ENDOCRINOLOGY / GENETICS

MEN Syndromes

Three syndromes, three genes, and the organ clusters that define them

Opening Vignette

A 35-year-old woman presents with kidney stones, fatigue, and constipation. Labs show calcium 11.8 mg/dL and elevated PTH. She also has a history of peptic ulcer disease refractory to PPIs. Her mother had a pituitary adenoma. Which syndrome should be suspected?

A. MEN 2A (Sipple Syndrome)
B. MEN 2B
C. MEN 1 (Wermer Syndrome)
D. Sporadic Primary Hyperparathyroidism
A fails (MEN 2A): MEN 2A is driven by a gain-of-function RET proto-oncogene mutation and produces a triad of medullary thyroid carcinoma, pheochromocytoma, and mild hyperparathyroidism.
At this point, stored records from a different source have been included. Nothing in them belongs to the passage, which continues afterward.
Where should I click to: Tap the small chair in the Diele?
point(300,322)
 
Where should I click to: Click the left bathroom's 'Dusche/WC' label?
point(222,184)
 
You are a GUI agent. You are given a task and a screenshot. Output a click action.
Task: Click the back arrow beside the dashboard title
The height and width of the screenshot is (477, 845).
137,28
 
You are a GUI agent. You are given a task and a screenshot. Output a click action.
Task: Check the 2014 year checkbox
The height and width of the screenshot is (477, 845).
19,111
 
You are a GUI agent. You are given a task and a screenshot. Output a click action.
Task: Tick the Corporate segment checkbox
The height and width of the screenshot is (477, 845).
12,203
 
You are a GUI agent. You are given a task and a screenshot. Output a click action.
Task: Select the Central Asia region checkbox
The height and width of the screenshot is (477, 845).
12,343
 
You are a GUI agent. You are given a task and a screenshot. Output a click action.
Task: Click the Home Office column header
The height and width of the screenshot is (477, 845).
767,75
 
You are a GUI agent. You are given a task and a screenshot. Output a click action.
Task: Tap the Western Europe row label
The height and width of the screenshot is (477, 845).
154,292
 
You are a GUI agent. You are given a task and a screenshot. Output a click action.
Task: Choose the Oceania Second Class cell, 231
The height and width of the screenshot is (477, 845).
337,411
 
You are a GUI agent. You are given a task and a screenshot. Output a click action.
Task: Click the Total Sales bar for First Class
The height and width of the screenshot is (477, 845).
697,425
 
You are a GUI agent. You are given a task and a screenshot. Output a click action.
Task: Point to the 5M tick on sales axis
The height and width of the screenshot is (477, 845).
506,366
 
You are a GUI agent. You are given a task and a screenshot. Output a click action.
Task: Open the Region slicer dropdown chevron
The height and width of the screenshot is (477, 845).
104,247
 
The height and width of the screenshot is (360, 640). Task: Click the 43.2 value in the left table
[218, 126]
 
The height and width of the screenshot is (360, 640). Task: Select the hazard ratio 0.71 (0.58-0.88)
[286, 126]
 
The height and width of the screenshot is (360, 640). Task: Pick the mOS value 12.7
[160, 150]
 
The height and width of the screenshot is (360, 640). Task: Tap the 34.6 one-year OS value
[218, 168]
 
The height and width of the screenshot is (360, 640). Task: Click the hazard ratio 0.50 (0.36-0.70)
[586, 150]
There is no gastrinoma component in MEN 2A, so no mechanism exists for refractory peptic ulcers , and no pituitary adenomas are part of the syndrome.

B fails (MEN 2B): MEN 2B shares the RET mutation and MTC + pheo with 2A, but adds marfanoid habitus and mucosal neuromas while removing parathyroid involvement entirely. The hypercalcemia and kidney stones in this vignette alone eliminate MEN 2B , it has no parathyroid component whatsoever.

D fails (Sporadic hyperPTH): Sporadic primary hyperparathyroidism is a single-gland disease. It explains hypercalcemia and kidney stones but provides no mechanism for refractory peptic ulcers (which require a gastrin-secreting tumor) or a pituitary adenoma in a first-degree relative. Three organ systems in a familial pattern define a syndrome, not isolated sporadic disease.

C is correct , MEN 1 = The 3 Ps: Parathyroid (hypercalcemia → kidney stones, most common and earliest manifestation), Pancreatic islet tumors (gastrinoma drives Zollinger-Ellison syndrome = refractory ulcers + diarrhea despite PPIs), Pituitary adenoma (prolactinoma most common; mother's history confirms autosomal dominant inheritance). Gene: MEN1, chromosome 11q13, encodes menin (nuclear tumor suppressor, loss-of-function).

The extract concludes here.